STJ: a utilização de monitoramento eletrônico permite a realização de trabalho externo
A Sexta Turma do Superior Tribunal de Justiça (STJ), no HC 1011649/RS, decidiu que “a superlotação do estabelecimento prisional e a inserção do apenado no programa de monitoramento eletrônico permitem a realização de trabalho externo, independentemente do cumprimento de 1/6 da pena, que já foi flexibilizado quando do ingresso no programa”.

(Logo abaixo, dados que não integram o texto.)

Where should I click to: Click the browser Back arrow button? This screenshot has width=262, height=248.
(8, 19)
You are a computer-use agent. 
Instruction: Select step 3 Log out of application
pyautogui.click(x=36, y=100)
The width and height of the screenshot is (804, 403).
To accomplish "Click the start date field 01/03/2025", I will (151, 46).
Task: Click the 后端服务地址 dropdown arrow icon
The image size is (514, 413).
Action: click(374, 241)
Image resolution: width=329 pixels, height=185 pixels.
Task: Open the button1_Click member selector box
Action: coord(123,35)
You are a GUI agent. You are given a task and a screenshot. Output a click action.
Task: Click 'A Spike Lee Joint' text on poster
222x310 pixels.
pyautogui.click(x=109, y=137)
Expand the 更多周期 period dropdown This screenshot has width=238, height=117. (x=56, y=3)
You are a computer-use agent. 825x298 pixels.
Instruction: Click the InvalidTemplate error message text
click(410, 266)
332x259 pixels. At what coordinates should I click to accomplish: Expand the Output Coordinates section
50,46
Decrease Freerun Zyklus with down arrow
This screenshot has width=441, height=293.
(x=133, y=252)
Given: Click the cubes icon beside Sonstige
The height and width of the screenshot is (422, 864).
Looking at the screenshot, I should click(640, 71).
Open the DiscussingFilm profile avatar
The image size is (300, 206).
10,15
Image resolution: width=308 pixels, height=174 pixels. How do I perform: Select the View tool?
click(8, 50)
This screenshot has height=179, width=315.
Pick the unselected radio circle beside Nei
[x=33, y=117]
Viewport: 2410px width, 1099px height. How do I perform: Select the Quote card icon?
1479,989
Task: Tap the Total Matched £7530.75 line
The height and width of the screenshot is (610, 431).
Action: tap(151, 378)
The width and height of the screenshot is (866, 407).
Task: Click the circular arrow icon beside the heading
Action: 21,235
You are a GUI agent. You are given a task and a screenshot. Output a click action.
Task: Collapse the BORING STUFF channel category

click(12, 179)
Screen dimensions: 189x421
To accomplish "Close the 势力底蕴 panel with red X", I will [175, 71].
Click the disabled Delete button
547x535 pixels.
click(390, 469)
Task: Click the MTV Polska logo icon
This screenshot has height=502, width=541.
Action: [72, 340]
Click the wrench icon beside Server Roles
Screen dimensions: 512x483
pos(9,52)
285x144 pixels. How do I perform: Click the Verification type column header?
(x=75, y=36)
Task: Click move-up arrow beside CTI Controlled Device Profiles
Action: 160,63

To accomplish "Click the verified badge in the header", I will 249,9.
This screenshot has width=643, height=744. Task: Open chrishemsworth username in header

Confira a ementa relacionada:
DIREITO PENAL. HABEAS CORPUS. EXECUÇÃO PENAL. MONITORAMENTO ELETRÔNICO. AMPLIAÇÃO DA ÁREA DE MONITORAMENTO. REGIME FECHADO. SUPERLOTAÇÃO PRISIONAL. ORDEM CONCEDIDA 1. A superlotação do estabelecimento prisional e a inserção do apenado no programa de monitoramento eletrônico permitem a realização de trabalho externo, independentemente do cumprimento de 1/6 da pena, que já foi flexibilizado quando do ingresso no programa. 2. O Juízo de primeiro grau, por sua proximidade com os fatos subjacentes à execução penal, constatou a possibilidade de fiscalização pela Central de Monitoramento, que pode informar o local exato e o deslocamento do apenado. 3. A ampliação da área de monitoramento eletrônico para todo o município de Santiago, com extensão de 2.413 km², é razoável e compatível com o objetivo de ressocialização do apenado, considerando a necessidade para o desempenho de sua atividade laboral e a viabilidade de fiscalização. 4. Ordem concedida. (HC n. 1.011.649/RS, relator Ministro Sebastião Reis Júnior, Sexta Turma, julgado em 11/3/2026, DJEN de 17/3/2026.)